» **Set of tasks**
A: According to the passage on withheld government statistics, how many years has it been since a census about Eritrea was published?
B: Repeat the passage on withheld government statistics from "Going to our" to "therefore, shrugged away.", swapping "political class" for "ruling elite".
======== Document passage ========
Occasionally, if not rarely, there are genuine national security questions to withhold information. More often than not, when governments do not release statistics, it is either because there is something unflattering about them or, in the case of the PFDJ which has always seen itself as a vanguard guiding us and protecting us from demagogues, because “gziu aykonen.” The way they think: if we give them the data, somebody is going to sit down and compare the population of Maekel with Debub and Gash Barka and demagogue it. In other words, it is all our fault that there is no census about Eritrea published for 60 years! Plus, according to the government, all statistics are bad and unreliable—unless they tell the world how great we are, in which case, by all means, publicize away. When The Economist published a report about how Eritrea’s economy will be one of the fastest in the world, Yemane Gebremeskel tweeted a supporter to congratulate him for a job well done in publicizing this wonderful news which (in its executive summary) added a qualifier: we think the government will mismanage it anyway and we don’t expect this to trickle down to the people. Oh well.
Going to our friends, the Ghanians and the Nigerians, while the sudden doubling of their GDP may have pleased the political class, it meant nothing to the average person and was, therefore, shrugged away.
======== Data ========
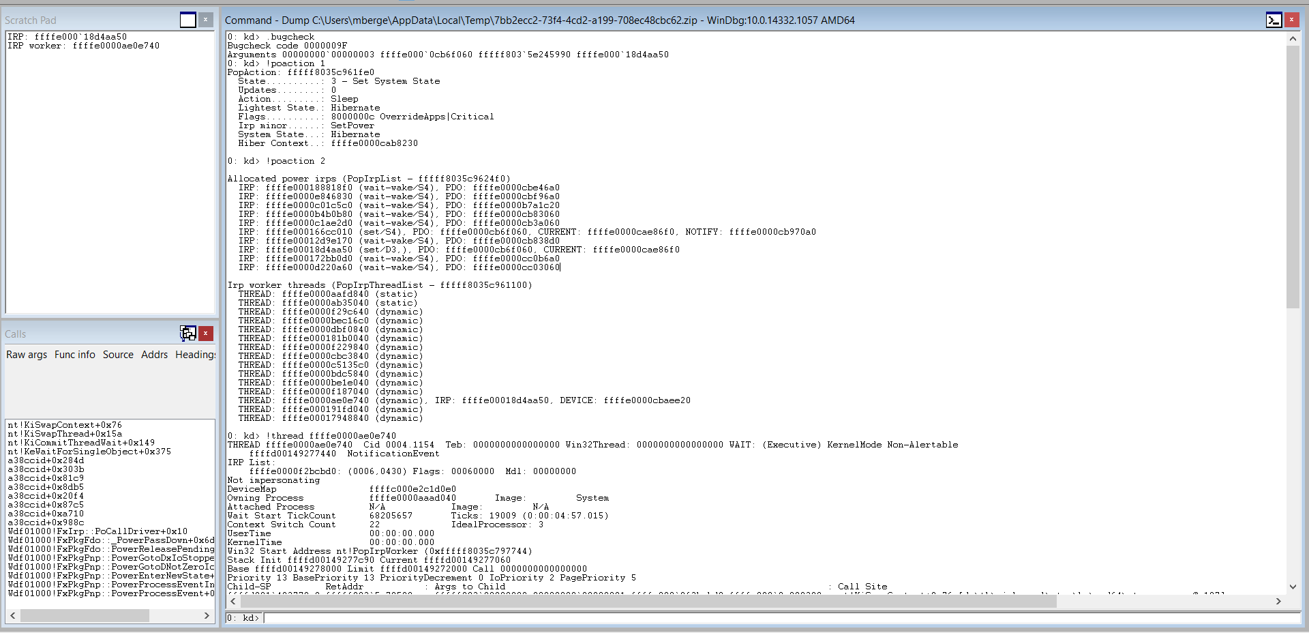Click the right arrow of the Calls horizontal scrollbar
The height and width of the screenshot is (633, 1309).
207,615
========
» **Answers to each task**
A: 60 years

B:
Going to our friends, the Ghanians and the Nigerians, while the sudden doubling of their GDP may have pleased the ruling elite, it meant nothing to the average person and was, therefore, shrugged away.